Of course in this war my father was also in the Pacific. He was not in Milne Bay; he was in the RAAF at Tarakan and Balikpapan—roughly 5,000 kilometres from home and 3,000 miles from Milne Bay. He came home a different person. He went back to normal life and dedicated his life to working in the RSL. It certainly shaped my experiences of war. That is not to say that many of these men, including my father and my Uncle Charlie, were constantly talking about it; they were not. They did not talk about it.

One of the great successes of the Australian Remembers program 50 years ago was that many of these men did for the very first time start talking: first of all, to their families and then, more broadly, to the community. That event alone changed our country in many significant ways put together, as it were, by Prime Minister Keating, veteran's affairs minister Con Sciacca and in close collaboration with the RSL's ride around the country—which I believe was one of the most spectacularly successful community education programs that we will see in the life of our country.
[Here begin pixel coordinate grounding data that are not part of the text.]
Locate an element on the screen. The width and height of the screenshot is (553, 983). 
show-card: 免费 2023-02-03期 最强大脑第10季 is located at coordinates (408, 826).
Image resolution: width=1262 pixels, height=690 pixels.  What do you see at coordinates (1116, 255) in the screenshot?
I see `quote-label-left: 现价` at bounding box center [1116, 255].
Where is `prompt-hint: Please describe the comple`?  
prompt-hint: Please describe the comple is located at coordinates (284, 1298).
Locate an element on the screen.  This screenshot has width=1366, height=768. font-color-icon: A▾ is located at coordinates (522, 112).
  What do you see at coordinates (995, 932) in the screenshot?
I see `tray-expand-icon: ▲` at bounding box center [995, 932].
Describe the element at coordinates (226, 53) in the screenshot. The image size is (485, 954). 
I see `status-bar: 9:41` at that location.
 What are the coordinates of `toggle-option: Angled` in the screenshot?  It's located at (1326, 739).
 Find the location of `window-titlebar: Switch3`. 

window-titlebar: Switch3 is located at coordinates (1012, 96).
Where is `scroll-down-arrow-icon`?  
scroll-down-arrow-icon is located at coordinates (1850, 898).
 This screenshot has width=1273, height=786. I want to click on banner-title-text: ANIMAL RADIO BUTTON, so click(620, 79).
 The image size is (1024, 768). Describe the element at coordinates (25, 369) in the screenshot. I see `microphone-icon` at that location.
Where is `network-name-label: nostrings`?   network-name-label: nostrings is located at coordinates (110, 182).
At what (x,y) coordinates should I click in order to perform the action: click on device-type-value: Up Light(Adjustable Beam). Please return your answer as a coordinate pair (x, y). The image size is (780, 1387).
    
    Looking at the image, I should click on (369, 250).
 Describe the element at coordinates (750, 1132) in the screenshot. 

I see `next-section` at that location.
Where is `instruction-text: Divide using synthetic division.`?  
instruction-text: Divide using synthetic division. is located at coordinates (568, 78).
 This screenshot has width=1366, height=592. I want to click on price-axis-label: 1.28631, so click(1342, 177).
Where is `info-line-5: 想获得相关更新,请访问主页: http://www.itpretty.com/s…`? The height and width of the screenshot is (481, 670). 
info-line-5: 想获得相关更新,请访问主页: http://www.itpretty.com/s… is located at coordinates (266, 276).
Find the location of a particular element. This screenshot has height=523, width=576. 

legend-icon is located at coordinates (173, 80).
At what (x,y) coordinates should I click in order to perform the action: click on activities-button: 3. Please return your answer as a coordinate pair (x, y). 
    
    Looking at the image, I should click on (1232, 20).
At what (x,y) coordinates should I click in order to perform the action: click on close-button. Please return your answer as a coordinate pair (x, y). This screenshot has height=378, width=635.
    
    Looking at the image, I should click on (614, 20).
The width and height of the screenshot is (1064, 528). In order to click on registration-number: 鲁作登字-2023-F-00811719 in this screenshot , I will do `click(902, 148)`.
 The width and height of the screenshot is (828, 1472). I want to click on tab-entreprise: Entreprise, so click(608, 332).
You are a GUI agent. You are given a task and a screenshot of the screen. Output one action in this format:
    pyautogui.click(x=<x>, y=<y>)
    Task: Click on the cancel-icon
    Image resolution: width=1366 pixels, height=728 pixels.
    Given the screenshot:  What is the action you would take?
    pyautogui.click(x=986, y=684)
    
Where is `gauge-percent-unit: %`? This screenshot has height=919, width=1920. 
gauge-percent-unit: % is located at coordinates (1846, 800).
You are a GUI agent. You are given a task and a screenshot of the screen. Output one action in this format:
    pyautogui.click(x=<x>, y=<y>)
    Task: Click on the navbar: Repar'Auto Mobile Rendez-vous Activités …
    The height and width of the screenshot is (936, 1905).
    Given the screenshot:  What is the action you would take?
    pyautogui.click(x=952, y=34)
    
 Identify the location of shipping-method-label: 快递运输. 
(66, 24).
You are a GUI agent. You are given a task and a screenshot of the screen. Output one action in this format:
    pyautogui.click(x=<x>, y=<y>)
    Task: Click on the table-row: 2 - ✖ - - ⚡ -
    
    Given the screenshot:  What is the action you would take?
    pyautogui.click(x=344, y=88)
I believe it is now bearing fruit in the way in which the Centenary of Federation program is working.

It was very important in our nation's life that that conversation to bridge the gap between the generations started to happen conclusively as it did 20 years ago. Because many people of my age did not necessarily have—and certainly my children and their children would not have—the direct experience with war veterans that my generation had. So these sorts of commemoration programs are very important so that all of our community continues to honour and respect the service of our veterans but, more importantly, the values that underpin the service of our veterans. That goes to the very core of what type of country we aspire to be—a country where we respect our friends; where there is equality of outcomes; where mateship is seen as a valuable virtue; and where we will stand up and defend the principles of equality and democracy. These are the values that underpin the service and the sacrifice that has come before us. Of course, it is now honoured continuously in the work of our RSLs and a whole host of other affiliated organisations that have come forward to work with a new group of veterans of conflicts, particularly in the Middle East—Afghanistan, Iraq and many others. In fact, the number of troops on rotation in recent years is such that we have a much bigger group of people coming through who will need the same help that people like my father and my uncle Charlie needed when they came back from the war.

These are all of the reasons why we commemorate these important dates to remind ourselves once again of the importance and the purpose of service, the defence of democracy and the maintenance of a society which is not only prosperous but free and dedicated to the principle of equality.